The payouts pitted Mr. Vilsack and other political appointees against career lawyers and agency officials, who argued that the legal risks did not justify the costs.
Beyond that, they said it was legally questionable to sidestep Congress and compensate the Hispanic and female farmers out of a special Treasury Department account, known as the Judgment Fund. The fund is restricted to payments of court-approved judgments and settlements, as well as to out-of-court settlements in cases where the government faces imminent litigation that it could lose. Some officials argued that tapping the fund for the farmers set a bad precedent, since most had arguably never contemplated suing and might not have won if they had.
“The fund is not politically accessible, it is only legally accessible,” said David Aufhauser, the Treasury Department’s general counsel from 2001 to 2003. “Otherwise, it is a license to raid the till.”
Regular readers of WAMK aren't shocked to hear of this today, as Breitbart was reporting on this years ago.
The blatant disregard for investigating claims is disgusting. Take a look at some of the numbers here:
In 16 ZIP codes in Alabama, Arkansas, Mississippi and North Carolina, the number of successful claimants exceeded the total number of farms operated by people of any race in 1997, the year the lawsuit was filed. Those applicants received nearly $100 million.
In Maple Hill, a struggling town in southeastern North Carolina, the number of people paid was nearly four times the total number of farms. More than one in nine African-American adults there received checks. In Little Rock, Ark., a confidential list of payments shows, 10 members of one extended family collected a total of $500,000, and dozens of other successful claimants shared addresses, phone numbers or close family connections.
Thirty percent of all payments, totaling $290 million, went to predominantly urban counties — a phenomenon that supporters of the settlement say reflects black farmers’ migration during the 15 years covered by the lawsuit. Only 11 percent, or $107 million, went to what the Agriculture Department classifies as “completely rural” counties.
Bush tried unsuccessfully to end the program, but a young Senator (and then President) from Illinois kept the spigot open:
President George W. Bush was unreceptive to farmers’ repeated protests. But Congress was not: legislators from both parties, including Mr. Obama as a senator in 2007, sponsored bills to grant the late filers relief.

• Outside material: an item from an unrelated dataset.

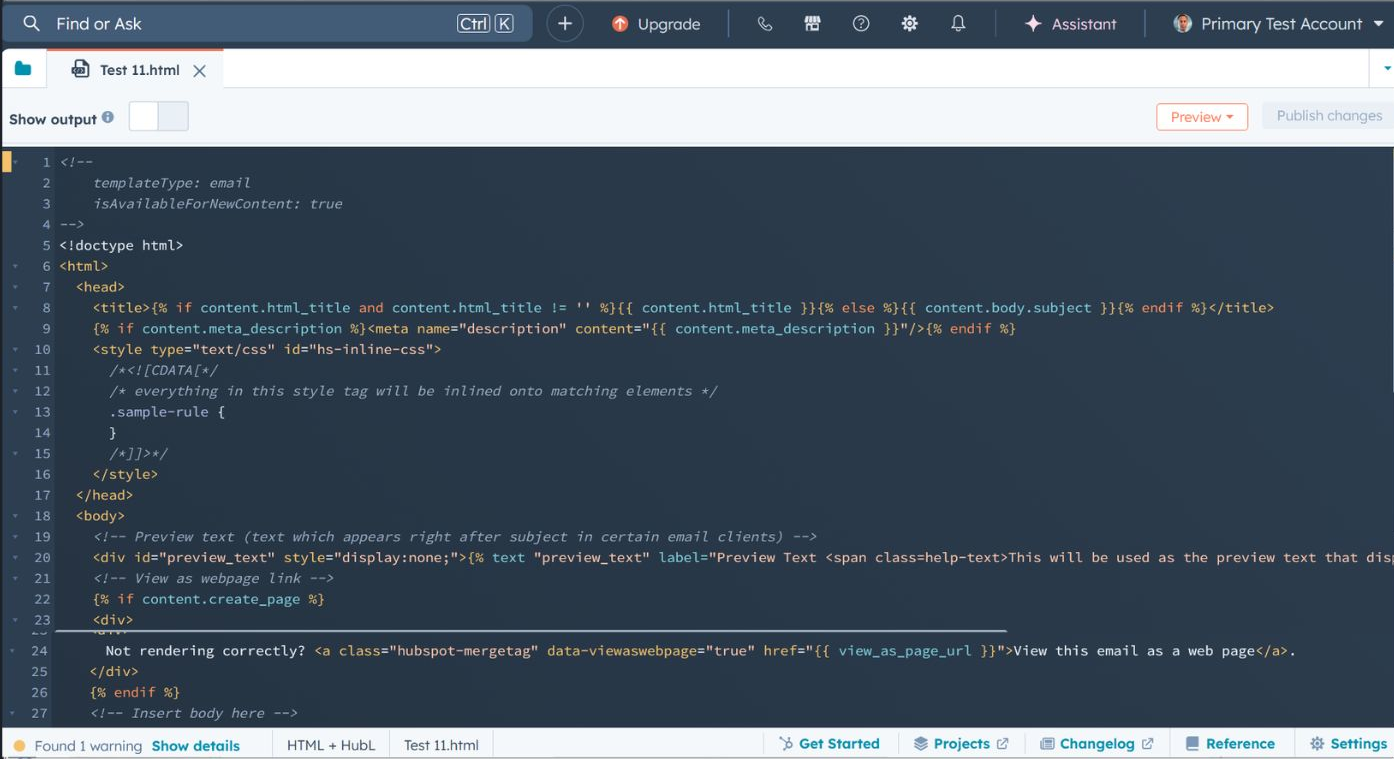
Task: Open the notifications bell
Action: click(958, 24)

Mr. Boyd said Mr. Obama’s support led him to throw the backing of his 109,000-member black farmers’ association behind the Obama presidential primary campaign. Hilary Shelton, the N.A.A.C.P.’s chief lobbyist, said Mr. Obama’s stance helped establish him as a defender of the concerns of rural African-American communities.
Public criticism came primarily from conservative news outlets like Breitbart.com and from Congressional conservatives like Representative Steve King, Republican of Iowa, who described the program as rife with fraud. Few Republicans or Democrats supported him. Asked why, Mr. King said, “Never underestimate the fear of being called a racist.”

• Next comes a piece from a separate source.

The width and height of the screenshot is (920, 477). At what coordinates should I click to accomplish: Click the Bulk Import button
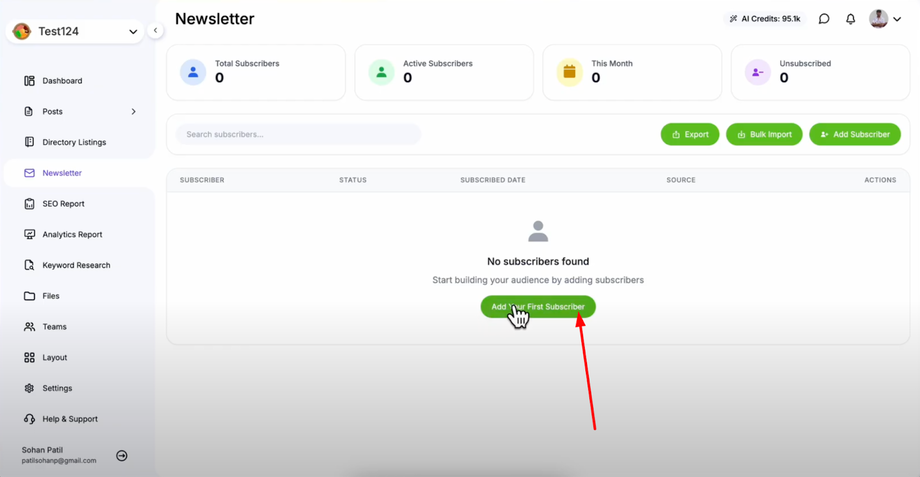pyautogui.click(x=764, y=134)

Congress finally inserted a provision in the 2008 farm bill allowing late filers to bring new lawsuits, with their claims to be decided by the same standard of evidence as before. The bill also declared a sense of Congress that minority farmers’ bias claims and lawsuits should be quickly and justly resolved.

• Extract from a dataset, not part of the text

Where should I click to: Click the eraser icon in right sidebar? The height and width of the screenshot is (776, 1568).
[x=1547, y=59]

Congress overrode a veto by Mr. Bush, who objected to other provisions in the bill. But as Mr. Bush left Washington, Congress had appropriated only $100 million for compensation, hardly enough to pay for processing claims.
Within months of taking office, President Obama promised to seek an additional $1.15 billion. In November 2010, Congress approved the funds. To protect against fraud, legislators ordered the Government Accountability Office and the Agriculture Department’s inspector general to audit the payment process.